LÍDER DO PMDB VOLTA A DEFENDER O SAL POTIGUAR

Os líderes da base aliada voltaram a se reunir nesta terça-feira (23), em Brasília, durante almoço na residência do deputado Fábio Faria (PMN-RN). Os líderes dos partidos que apóiam o governo, discutiram os assuntos relativos a pauta de votação da Câmara dos Deputado, antes da definição dos temas com o presidente Marco Maia (PT-RS) e demais lideranças, inclusive da oposição.

Uma das preocupações externadas pelo líder do PMDB, deputado Henrique Eduardo Alves (RN), foi em relação a resistência do Ministério dos Transportes à proposta de prorrogação da isenção da tarifa adicional sobre o frete de produtos embarcados nos portos do norte e nordeste.

Entre os produtos mais beneficiados com a emenda apresentada pelo deputado Henrique Alves, prevista para as próximas votações, está o sal potiguar. A tarifa, cobrada para renovação da frota da marinha mercante, terá isenção prorrogada por mais cinco anos, a partir de janeiro de 2012 até 2017.

O assunto já havia sido discutido com o ministro Fernando Pimentel, do Desenvolvimento, Indústria e Comércio, mas o líder do PMDB identificou resistência à proposta no Ministério dos Transportes, que perderia R$ 500 milhões em arrecadação para o Fundo de Renovação da Frota da Marinha Mercante.

“É mais fácil o Ministério dos Transportes adequar sua programação orçamentária do que quebrar uma indústria fundamental para o Rio Grande do Norte. Não aceitarei jamais”, declarou o deputado.

Henrique Alves havia acertado com o ministro Fernando Pimentel incluir a emenda durante a votação da Medida Provisória 534, que trata de incentivos à produção de equipamentos tecnológicos. “O ministro Pimentel também apóia a isenção para que o sal potiguar possa enfrentar a concorrência chilena”, continuou o líder do PMDB.

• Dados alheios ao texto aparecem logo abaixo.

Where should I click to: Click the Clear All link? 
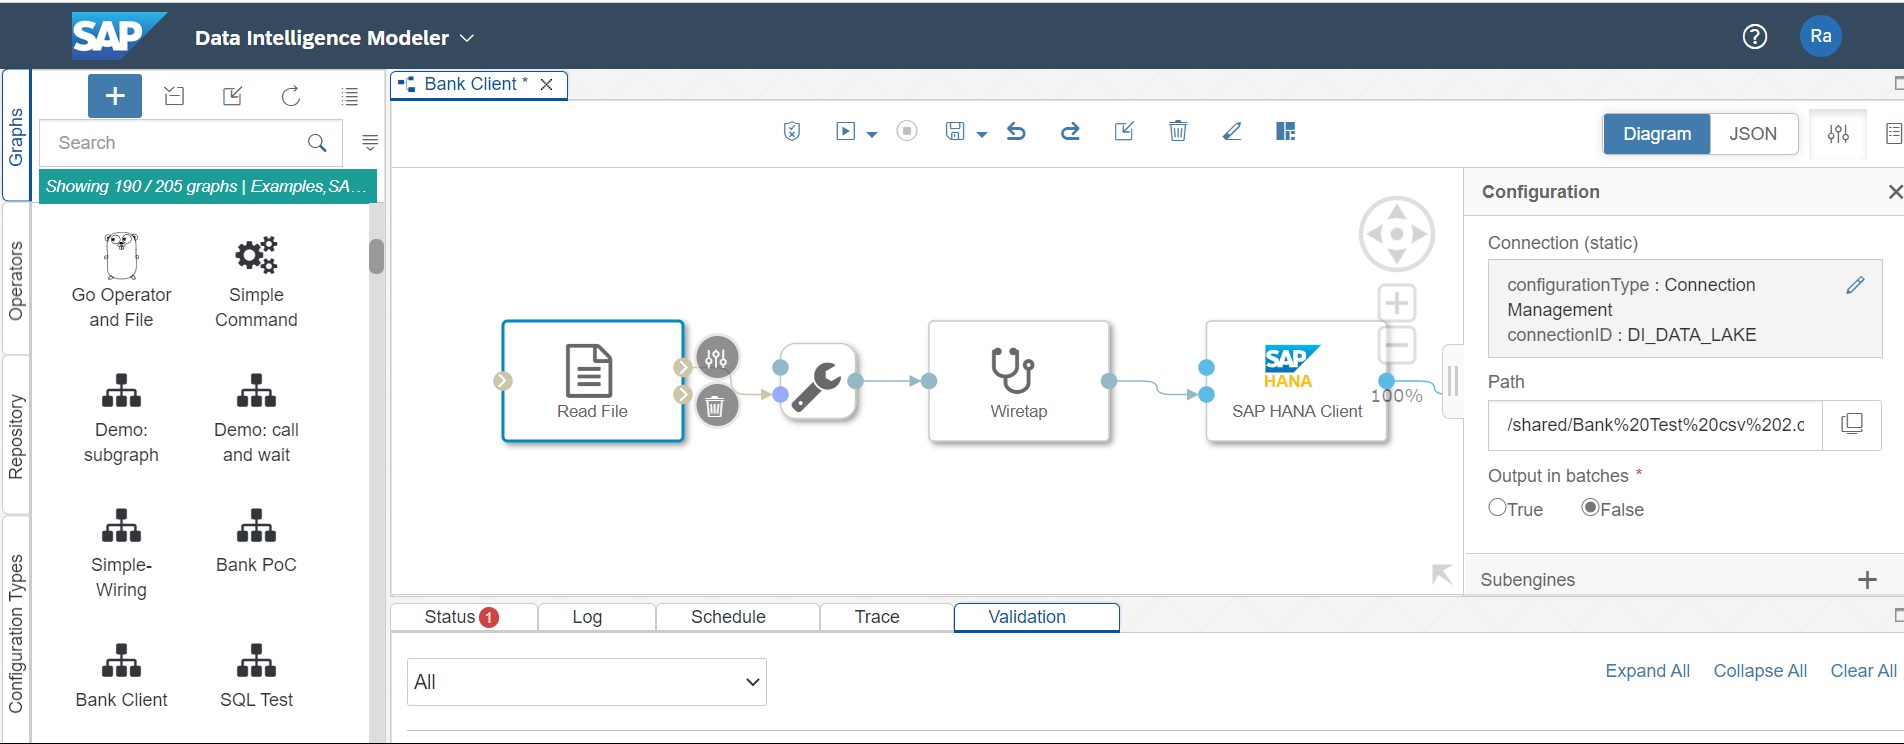coord(1862,671)
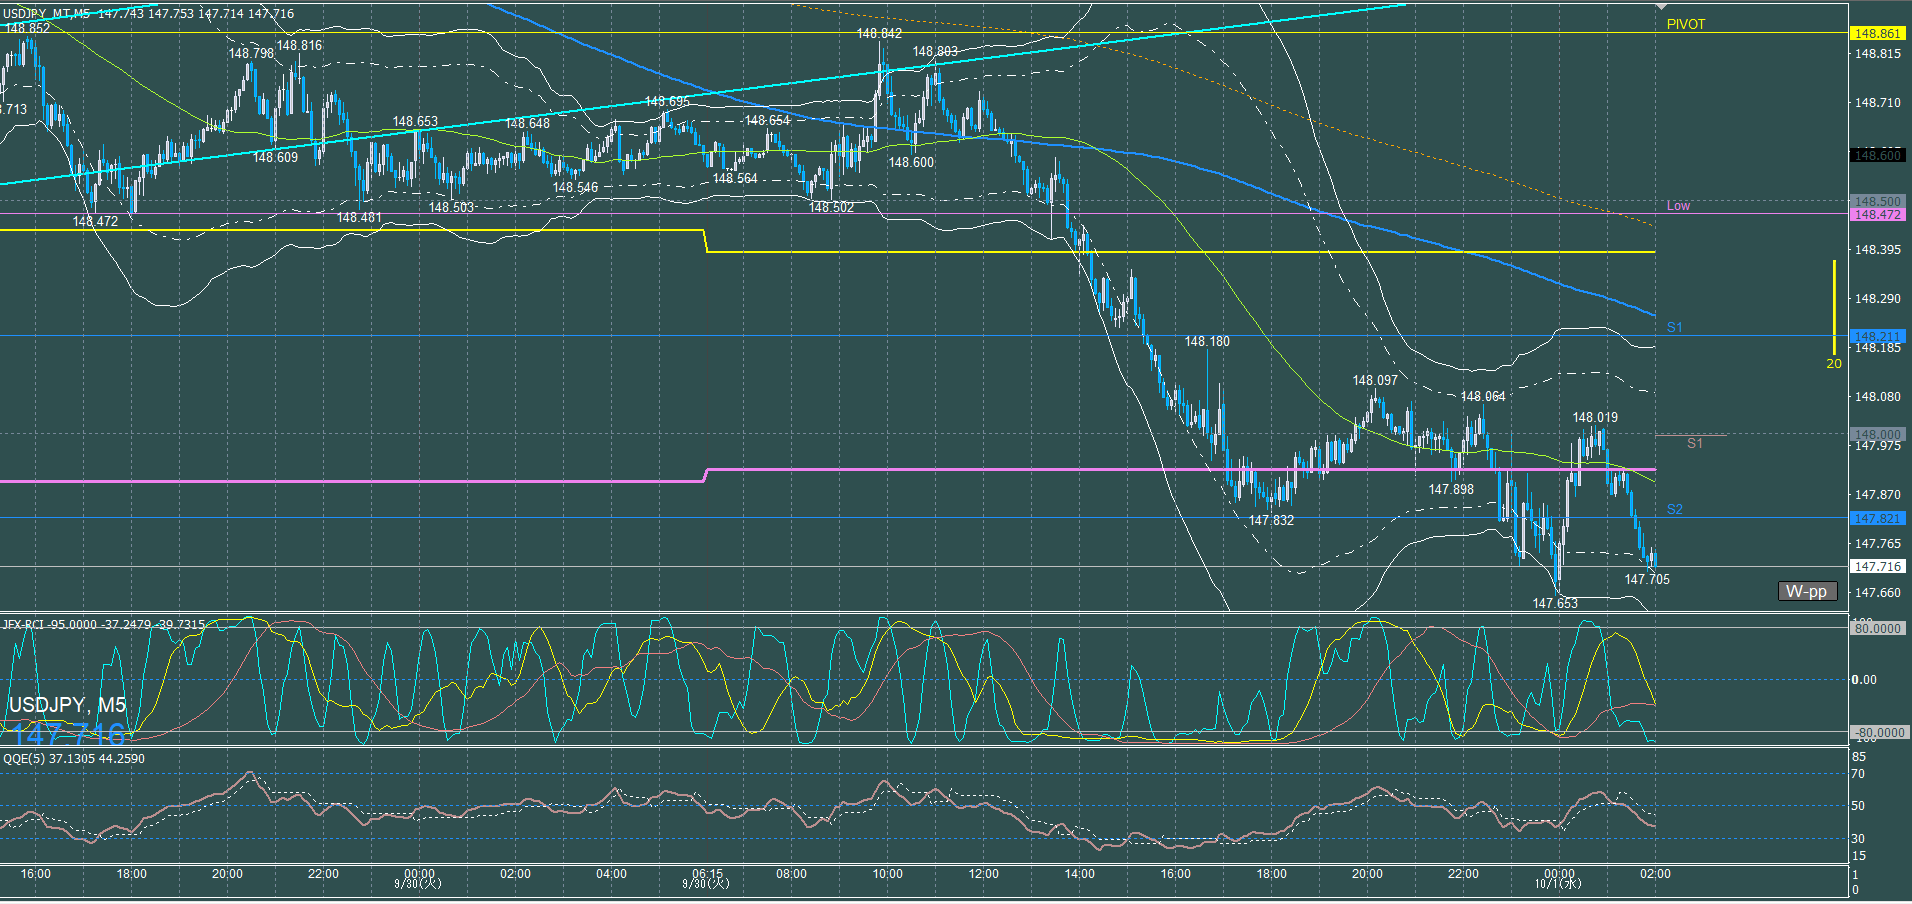Click the blue 148.211 price tag
The width and height of the screenshot is (1912, 904).
tap(1877, 336)
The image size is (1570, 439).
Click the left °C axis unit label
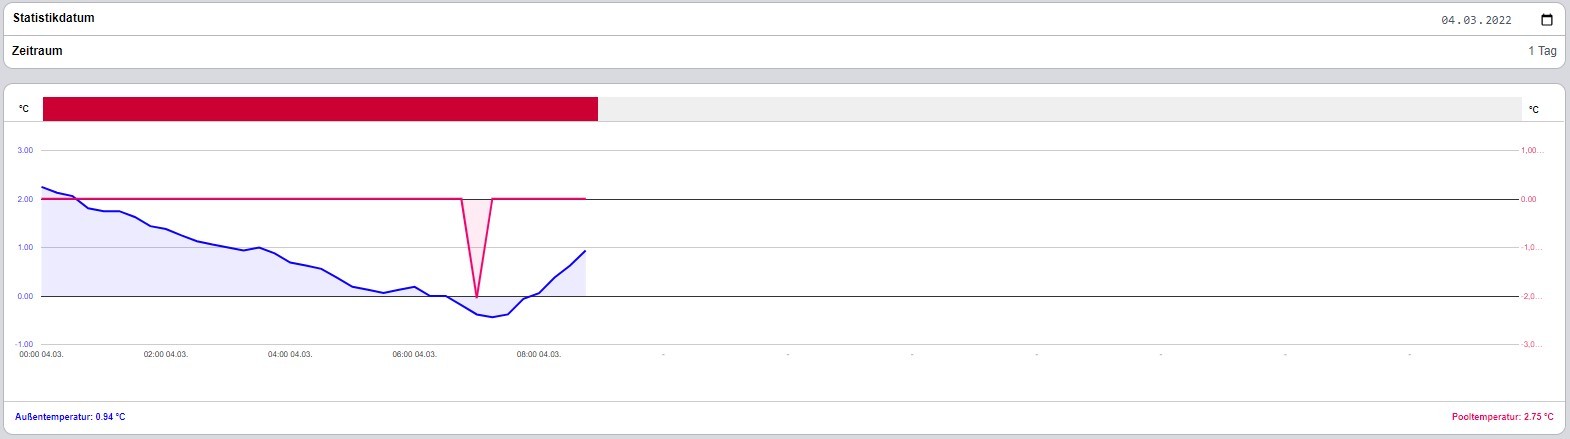24,109
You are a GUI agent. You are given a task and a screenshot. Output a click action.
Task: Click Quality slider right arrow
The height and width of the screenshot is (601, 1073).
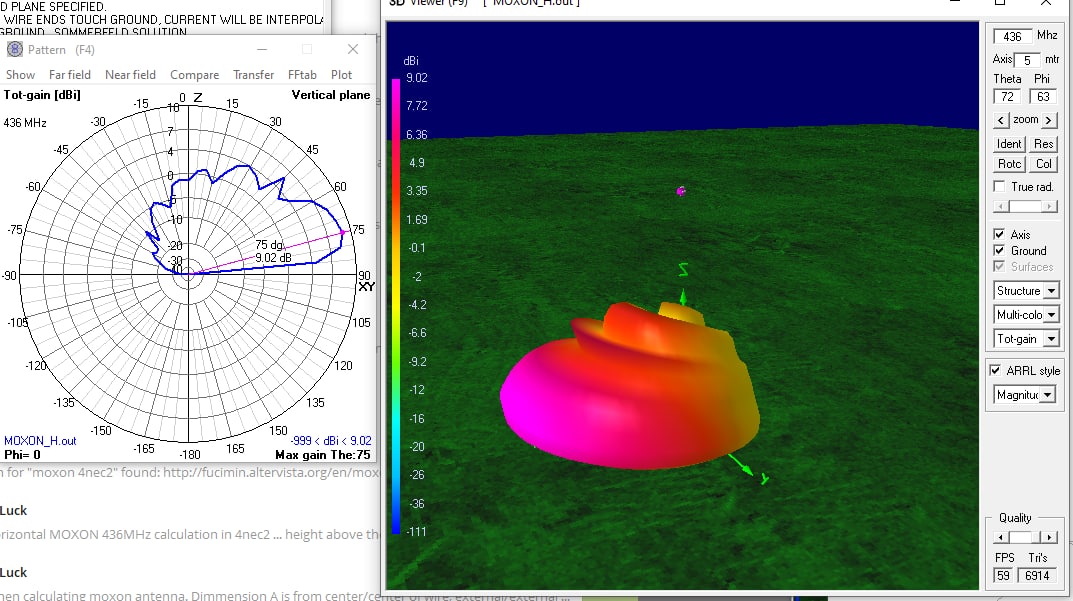pos(1051,537)

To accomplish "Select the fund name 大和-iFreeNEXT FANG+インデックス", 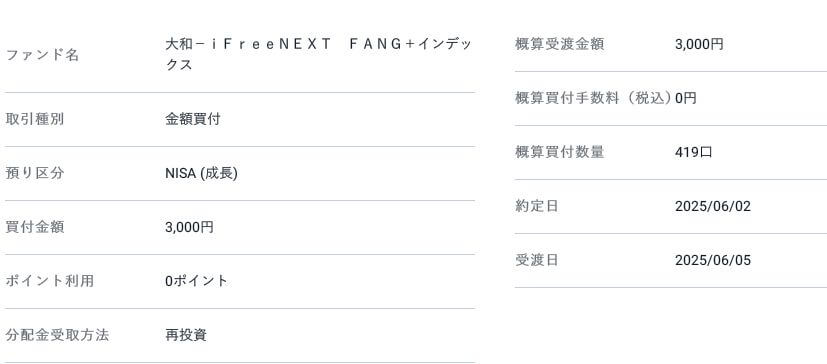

A isenção, reivindicada pelos salineiros, tem como objetivo enfrentar a concorrência do sal produzido no Chile. Mais barato e sem tarifação, o produto chileno chega ao Brasil em melhores condições de concorrência do que o sal brasileiro. “Pagar o adicional de frete do Fundo da Marinha Mercante pode quebrar a indústria do sal do Rio Grande do Norte. Produzimos 95% do sal brasileiro”, concluiu o deputado.